Depression is, by most accounts, on the rise among America’s children. A recent study published in the journal Translational Psychiatry provided the most disturbing news yet. It looked at data on adolescents ages 12 to 17, from the 2009 to 2014 editions of the National Survey of Drug Use and Health, an annual cross-sectional survey conducted in a representative sample of the U.S. population. Researchers concluded that a whopping 36.1 percent of girls had experienced a first bout of depression. Boys were recorded at 13.6 percent – much lower, but still alarmingly high.

Those children also exhibited more behavioral and academic problems than children with no history of depression, prompting the study’s authors to write: “High levels of impairment, suicide attempts, conduct problems and poor academic functioning argue against a ‘wait and see’ approach to clinical treatment of recent first-onset depression.” In other words, getting depressed kids into proper treatment is paramount.

But how do you treat a child with depression? Children, as most health practitioners are quick to say, are not “small adults.” They have their own biochemistry, their own cognitive capabilities and their own tolerances for medications, psychotherapy and other common treatments for depression. They also have more erratic and potentially dangerous reactions to those treatments, particularly medications. That’s why parents should employ the skills of a trained child and adolescent psychiatrist or psychologist for any child with mental illness.

Psychotherapy

“Most psychiatric symptoms were first described for adults, then later extrapolated to kids,” says Dr. Steven C. Schlozman, assistant professor of psychiatry at Harvard Medical School and associate director of the Clay Center for Young Healthy Minds. “That makes it a bit like fitting a square peg into a round hole.” That fit is made smoother by adding knowledge about childhood development into the geometry, he says. For instance, depression in children may manifest as irritability, rather than sadness or melancholy. “It is important for the physician to recognize this, because you might not think of someone who is irritable as being depressed,” he says.

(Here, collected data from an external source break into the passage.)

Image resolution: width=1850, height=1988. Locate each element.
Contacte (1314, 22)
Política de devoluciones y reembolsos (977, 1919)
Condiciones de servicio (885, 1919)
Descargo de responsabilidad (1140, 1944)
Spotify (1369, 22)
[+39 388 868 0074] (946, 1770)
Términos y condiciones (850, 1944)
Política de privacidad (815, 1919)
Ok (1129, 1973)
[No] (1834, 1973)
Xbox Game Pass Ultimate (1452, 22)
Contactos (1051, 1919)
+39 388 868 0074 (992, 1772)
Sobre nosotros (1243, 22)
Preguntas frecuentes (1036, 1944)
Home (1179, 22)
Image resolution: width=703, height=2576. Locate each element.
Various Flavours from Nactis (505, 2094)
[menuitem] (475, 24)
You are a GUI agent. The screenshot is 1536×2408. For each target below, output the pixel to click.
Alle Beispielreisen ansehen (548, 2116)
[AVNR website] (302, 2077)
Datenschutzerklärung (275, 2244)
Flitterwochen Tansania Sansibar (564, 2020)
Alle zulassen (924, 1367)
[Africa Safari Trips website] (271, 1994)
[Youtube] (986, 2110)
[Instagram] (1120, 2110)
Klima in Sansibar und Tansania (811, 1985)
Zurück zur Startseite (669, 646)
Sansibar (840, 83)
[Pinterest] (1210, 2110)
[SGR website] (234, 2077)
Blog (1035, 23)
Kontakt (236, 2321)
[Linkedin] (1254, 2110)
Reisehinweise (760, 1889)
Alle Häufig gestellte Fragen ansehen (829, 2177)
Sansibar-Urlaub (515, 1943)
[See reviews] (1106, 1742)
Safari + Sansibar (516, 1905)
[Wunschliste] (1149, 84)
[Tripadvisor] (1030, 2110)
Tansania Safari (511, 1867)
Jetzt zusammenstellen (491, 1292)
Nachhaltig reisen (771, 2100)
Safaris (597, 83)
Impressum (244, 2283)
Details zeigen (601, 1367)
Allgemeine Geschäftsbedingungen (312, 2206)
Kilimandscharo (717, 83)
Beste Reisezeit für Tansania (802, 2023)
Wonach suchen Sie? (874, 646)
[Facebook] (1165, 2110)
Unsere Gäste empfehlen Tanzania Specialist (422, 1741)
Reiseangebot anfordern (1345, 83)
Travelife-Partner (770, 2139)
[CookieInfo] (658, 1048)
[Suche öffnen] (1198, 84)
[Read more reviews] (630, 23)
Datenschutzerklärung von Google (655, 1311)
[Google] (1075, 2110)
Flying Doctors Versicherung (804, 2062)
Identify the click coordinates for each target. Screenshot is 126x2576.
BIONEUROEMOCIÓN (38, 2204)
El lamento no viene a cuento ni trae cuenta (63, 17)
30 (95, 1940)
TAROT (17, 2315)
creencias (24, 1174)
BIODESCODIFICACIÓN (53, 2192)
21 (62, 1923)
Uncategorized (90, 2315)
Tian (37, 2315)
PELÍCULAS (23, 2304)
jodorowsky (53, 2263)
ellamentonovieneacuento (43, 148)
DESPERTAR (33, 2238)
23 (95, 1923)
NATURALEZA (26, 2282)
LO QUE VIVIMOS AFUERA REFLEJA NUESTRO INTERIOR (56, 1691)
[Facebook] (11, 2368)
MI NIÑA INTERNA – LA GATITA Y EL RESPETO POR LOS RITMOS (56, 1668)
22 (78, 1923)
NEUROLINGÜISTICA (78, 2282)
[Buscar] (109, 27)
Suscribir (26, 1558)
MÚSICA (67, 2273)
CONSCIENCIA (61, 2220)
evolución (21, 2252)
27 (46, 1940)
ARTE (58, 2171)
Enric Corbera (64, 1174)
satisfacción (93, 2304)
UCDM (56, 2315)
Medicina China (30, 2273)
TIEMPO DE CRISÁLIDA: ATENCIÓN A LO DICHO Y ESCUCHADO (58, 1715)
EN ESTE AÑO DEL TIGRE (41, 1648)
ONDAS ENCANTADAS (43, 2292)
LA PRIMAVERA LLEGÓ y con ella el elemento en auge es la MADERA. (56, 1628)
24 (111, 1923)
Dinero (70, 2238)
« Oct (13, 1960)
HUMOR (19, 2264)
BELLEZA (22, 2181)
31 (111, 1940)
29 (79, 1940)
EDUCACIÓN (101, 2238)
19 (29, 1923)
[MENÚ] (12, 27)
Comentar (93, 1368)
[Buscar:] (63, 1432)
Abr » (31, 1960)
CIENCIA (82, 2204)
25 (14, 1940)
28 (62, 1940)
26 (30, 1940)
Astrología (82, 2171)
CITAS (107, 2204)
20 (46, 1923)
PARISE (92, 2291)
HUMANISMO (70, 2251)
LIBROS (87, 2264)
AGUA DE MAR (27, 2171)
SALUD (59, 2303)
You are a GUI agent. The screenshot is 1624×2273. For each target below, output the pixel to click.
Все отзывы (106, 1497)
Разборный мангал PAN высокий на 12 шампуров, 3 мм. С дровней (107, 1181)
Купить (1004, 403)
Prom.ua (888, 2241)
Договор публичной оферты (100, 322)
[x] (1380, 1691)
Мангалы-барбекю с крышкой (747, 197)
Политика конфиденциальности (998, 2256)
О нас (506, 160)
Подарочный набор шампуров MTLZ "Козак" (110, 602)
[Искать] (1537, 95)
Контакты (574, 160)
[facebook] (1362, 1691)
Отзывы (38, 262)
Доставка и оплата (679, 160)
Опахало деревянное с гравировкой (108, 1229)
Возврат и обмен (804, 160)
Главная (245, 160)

Likewise, treatments must be adjusted to meet the developmental stage of the child. The treatments are, in broad strokes, the same as those used for adults. The American Academy of Child and Adolescent Psychiatry, or AACAP, says that treatment for childhood depression should include both psychotherapy and medication. “In milder forms of depression, it is reasonable to start with a psychotherapy, but treatment with a medication and psychotherapy should be considered for moderate to severe forms of major depression,” it recommends.

The AACAP says the following therapy styles can be used to help depressed children:

  • Individual therapy. Well-studies therapies include cognitive behavior therapy, or CBT, and interpersonal therapy, or IPT. CBT teaches how to recognize and change unhealthy patterns of thinking that cause feelings and moods that can affect behavior. IPT helps depressed children identify interpersonal events and how these events affect their relationships, their moods and their lives.
  • Family therapy. Here, a therapist helps the entire family – the child or adolescent, parents, siblings and even grandparents – improve communication and support skills to work together in more positive and constructive ways.
  • Group therapy. Multiple patients are led by one or more therapists who teach the group how to better understand and recover from depression.